Why is Google Photos unsupported?
Because the Google Photos API is so limited that it's impossible even to support it partially. These are the deal breakers:
- Requests about media items don't receive hash values, which are vital for an app like DeDuplicate to detect duplicates.
- An app is not allowed to delete items that weren't created by the app itself, or even move them (for example, to a new "Duplicates" album). This limitation obviously prevents an app from actually DOING something — even if the hash values were available — because it would only be able to show a list of duplicate items... not very useful.
Unfortunately, judging by the fact that people on the Internet have been asking for those features for years and Google never implemented them, we can be pretty sure that those limitations are by design and there's nothing we can do about it.
So, ok, Google Photos itself is very limited; but if you really need to delete duplicates and such, you can always take advantage of Google Takeout, the official tool offered by Google for downloading your data from their services.
A user pointed out to me this very clever workaround that is based on it and allows you to transfer everything to Google Drive (supported by DeDuplicate) without downloading and re-uploading anything.
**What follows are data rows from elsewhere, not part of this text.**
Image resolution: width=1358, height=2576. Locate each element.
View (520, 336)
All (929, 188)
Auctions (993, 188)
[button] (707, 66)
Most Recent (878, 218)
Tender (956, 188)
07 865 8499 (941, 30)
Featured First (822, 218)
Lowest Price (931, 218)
You can follow it thoroughly or take inspiration from it.
- Open Google Takeout to export all your Google Photos media, setting Google Drive as the destination (other cloud services are supported too, but only in Google Drive you can do the next step);
- When done, go to your resulting ZIP archive. You can extract it directly to your drive using ZIP Extractor;
- Now that all your media is on GDrive, you can use DeDuplicate as usual!
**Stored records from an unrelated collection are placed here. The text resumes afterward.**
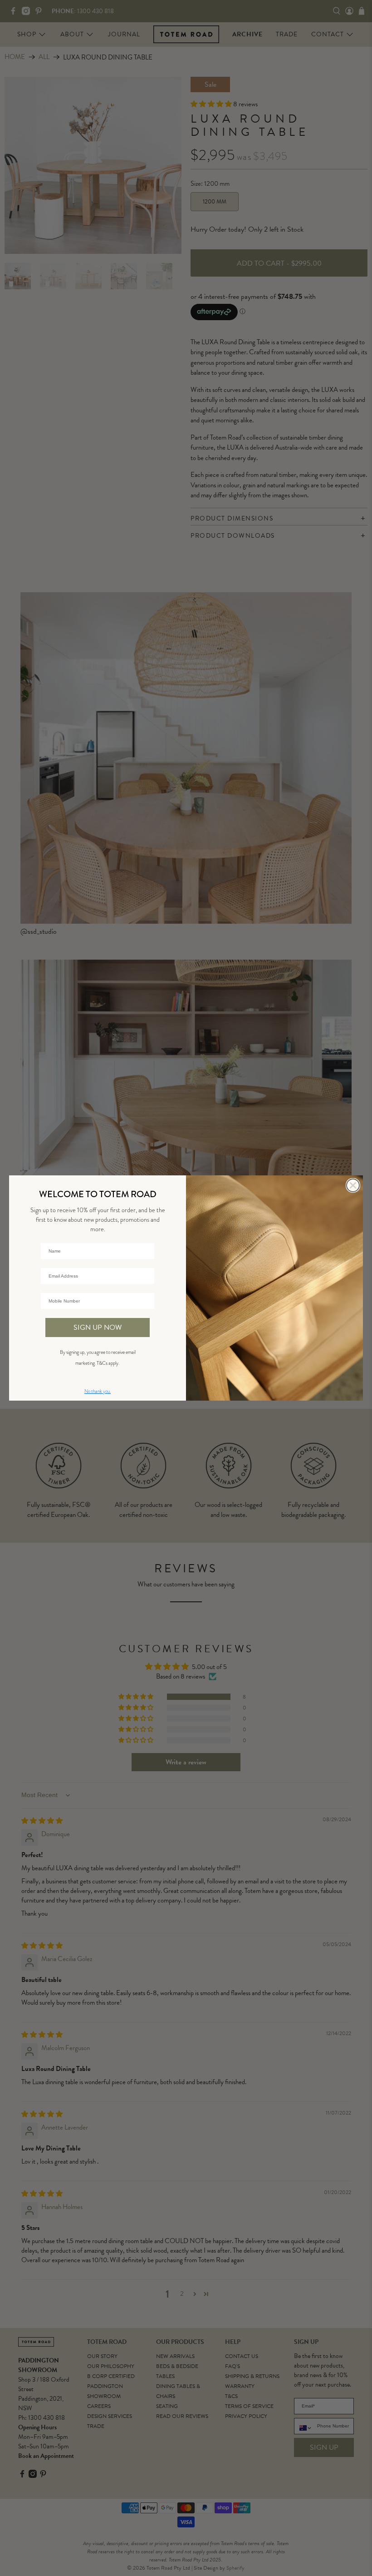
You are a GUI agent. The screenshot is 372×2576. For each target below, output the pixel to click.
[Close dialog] (353, 1185)
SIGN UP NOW (97, 1327)
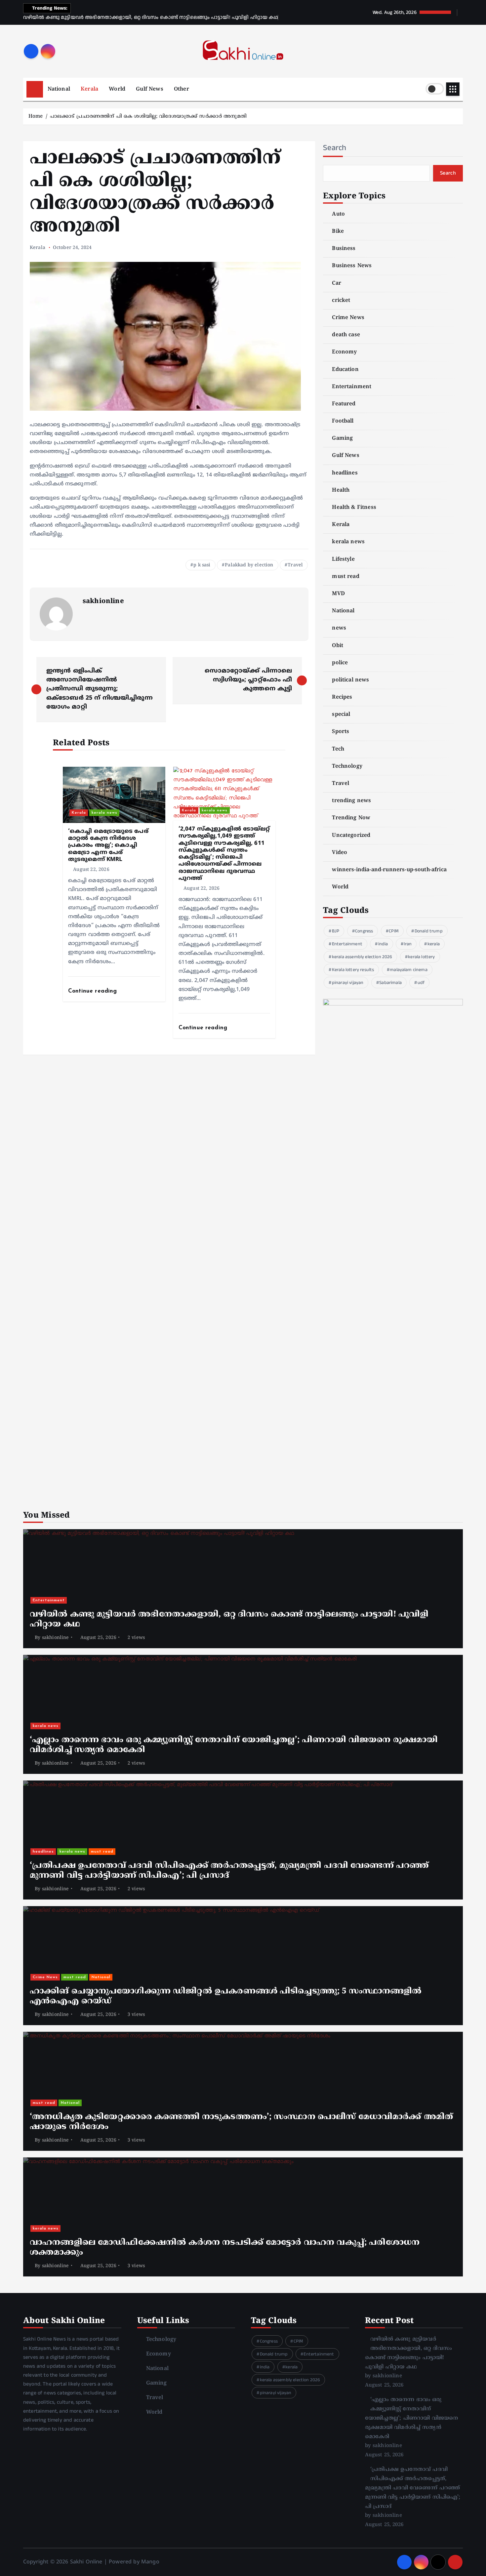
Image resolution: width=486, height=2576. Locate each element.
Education (345, 369)
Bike (338, 231)
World (117, 89)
This method has its obvious downsides, unfortunately. First, I guess you must have enough free space for the ZIP archive (actually twice its size, even if just for a moment before deleting it, because you need the space for the extracted files too). All your stuff on Google Photos is still there, occupying your storage space; you just made a backup of it on Google Drive and, only then and there, you scanned it for duplicates.
Furthermore, if you want to wipe out all your content from Google Photos, spoiler alert: get ready for some manual work.
Why is Amazon Drive unsupported?
Because it’s discontinued:
- Its mobile apps have been taken down from the stores at the end of October 2022;
- Since January 31st, 2023 uploading files to the website has been disabled;
- It completely shut down on December 31st, 2023!
These conditions are far from ideal and, to be frank, it’s not worth it for me to support a service that ceased to exist.
All things considered, users of Amazon Drive probably need a program that transfers all their data to a different cloud service, while they still can :) If you’re familiar with the command line, a tool called “rclone” lets you transfer your contents from service to service.
I have some duplicate photos but they don't count as duplicates, why?
Because they aren't, even if they seem so to the naked eye! Keep in mind that this app searches for exact duplicate files because it compares their hash values. They must have the very same content, byte-by-byte.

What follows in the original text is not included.